An exact reprint of the data below is required, line for line.

╔══

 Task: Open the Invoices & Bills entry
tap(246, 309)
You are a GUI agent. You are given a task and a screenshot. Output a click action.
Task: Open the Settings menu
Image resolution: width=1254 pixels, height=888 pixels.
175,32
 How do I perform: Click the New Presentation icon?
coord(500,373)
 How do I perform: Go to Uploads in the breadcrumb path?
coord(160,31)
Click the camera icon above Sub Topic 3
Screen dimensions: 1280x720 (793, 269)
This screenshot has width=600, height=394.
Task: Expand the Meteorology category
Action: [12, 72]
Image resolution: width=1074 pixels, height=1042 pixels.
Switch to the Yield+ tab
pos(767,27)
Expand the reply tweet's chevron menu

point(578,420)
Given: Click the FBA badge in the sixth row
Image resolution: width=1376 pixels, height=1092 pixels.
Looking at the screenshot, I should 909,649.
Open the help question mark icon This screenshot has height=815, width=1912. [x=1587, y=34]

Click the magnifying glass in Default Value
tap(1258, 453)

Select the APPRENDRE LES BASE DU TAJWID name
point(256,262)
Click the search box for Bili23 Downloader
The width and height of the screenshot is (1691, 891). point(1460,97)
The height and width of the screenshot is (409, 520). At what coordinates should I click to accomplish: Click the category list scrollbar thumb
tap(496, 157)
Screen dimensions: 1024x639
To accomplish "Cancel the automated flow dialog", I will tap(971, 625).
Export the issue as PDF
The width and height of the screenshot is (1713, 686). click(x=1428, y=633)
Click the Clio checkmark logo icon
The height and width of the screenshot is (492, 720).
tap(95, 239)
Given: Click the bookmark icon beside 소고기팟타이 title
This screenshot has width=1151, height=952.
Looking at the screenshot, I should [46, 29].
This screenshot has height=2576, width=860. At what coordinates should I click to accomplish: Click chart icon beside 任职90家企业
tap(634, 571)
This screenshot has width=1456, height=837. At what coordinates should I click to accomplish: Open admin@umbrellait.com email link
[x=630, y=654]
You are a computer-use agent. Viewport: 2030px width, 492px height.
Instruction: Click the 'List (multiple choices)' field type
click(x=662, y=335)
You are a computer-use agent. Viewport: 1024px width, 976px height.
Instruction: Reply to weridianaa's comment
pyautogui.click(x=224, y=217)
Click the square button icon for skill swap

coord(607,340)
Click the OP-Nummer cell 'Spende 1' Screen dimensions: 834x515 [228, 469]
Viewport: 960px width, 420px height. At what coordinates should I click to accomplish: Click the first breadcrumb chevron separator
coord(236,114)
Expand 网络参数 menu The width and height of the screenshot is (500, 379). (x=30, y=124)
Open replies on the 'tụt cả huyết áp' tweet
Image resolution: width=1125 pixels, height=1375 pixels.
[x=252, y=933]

╚══

[TASK OUTPUT]:
 Task: Open the Invoices & Bills entry
tap(246, 309)
You are a GUI agent. You are given a task and a screenshot. Output a click action.
Task: Open the Settings menu
Image resolution: width=1254 pixels, height=888 pixels.
175,32
 How do I perform: Click the New Presentation icon?
coord(500,373)
 How do I perform: Go to Uploads in the breadcrumb path?
coord(160,31)
Click the camera icon above Sub Topic 3
Screen dimensions: 1280x720 (793, 269)
This screenshot has width=600, height=394.
Task: Expand the Meteorology category
Action: [12, 72]
Image resolution: width=1074 pixels, height=1042 pixels.
Switch to the Yield+ tab
pos(767,27)
Expand the reply tweet's chevron menu

point(578,420)
Given: Click the FBA badge in the sixth row
Image resolution: width=1376 pixels, height=1092 pixels.
Looking at the screenshot, I should 909,649.
Open the help question mark icon This screenshot has height=815, width=1912. [x=1587, y=34]

Click the magnifying glass in Default Value
tap(1258, 453)

Select the APPRENDRE LES BASE DU TAJWID name
point(256,262)
Click the search box for Bili23 Downloader
The width and height of the screenshot is (1691, 891). point(1460,97)
The height and width of the screenshot is (409, 520). At what coordinates should I click to accomplish: Click the category list scrollbar thumb
tap(496, 157)
Screen dimensions: 1024x639
To accomplish "Cancel the automated flow dialog", I will tap(971, 625).
Export the issue as PDF
The width and height of the screenshot is (1713, 686). click(x=1428, y=633)
Click the Clio checkmark logo icon
The height and width of the screenshot is (492, 720).
tap(95, 239)
Given: Click the bookmark icon beside 소고기팟타이 title
This screenshot has width=1151, height=952.
Looking at the screenshot, I should [46, 29].
This screenshot has height=2576, width=860. At what coordinates should I click to accomplish: Click chart icon beside 任职90家企业
tap(634, 571)
This screenshot has width=1456, height=837. At what coordinates should I click to accomplish: Open admin@umbrellait.com email link
[x=630, y=654]
You are a computer-use agent. Viewport: 2030px width, 492px height.
Instruction: Click the 'List (multiple choices)' field type
click(x=662, y=335)
You are a computer-use agent. Viewport: 1024px width, 976px height.
Instruction: Reply to weridianaa's comment
pyautogui.click(x=224, y=217)
Click the square button icon for skill swap

coord(607,340)
Click the OP-Nummer cell 'Spende 1' Screen dimensions: 834x515 [228, 469]
Viewport: 960px width, 420px height. At what coordinates should I click to accomplish: Click the first breadcrumb chevron separator
coord(236,114)
Expand 网络参数 menu The width and height of the screenshot is (500, 379). (x=30, y=124)
Open replies on the 'tụt cả huyết áp' tweet
Image resolution: width=1125 pixels, height=1375 pixels.
[x=252, y=933]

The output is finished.